**PROBLEM**
Give the records again in full, exactly as they are.

**STORED DATA**

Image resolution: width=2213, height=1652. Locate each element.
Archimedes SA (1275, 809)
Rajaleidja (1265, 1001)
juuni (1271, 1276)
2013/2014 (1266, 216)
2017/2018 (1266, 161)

**ANSWER**
Image resolution: width=2213, height=1652. Locate each element.
Archimedes SA (1275, 809)
Rajaleidja (1265, 1001)
juuni (1271, 1276)
2013/2014 (1266, 216)
2017/2018 (1266, 161)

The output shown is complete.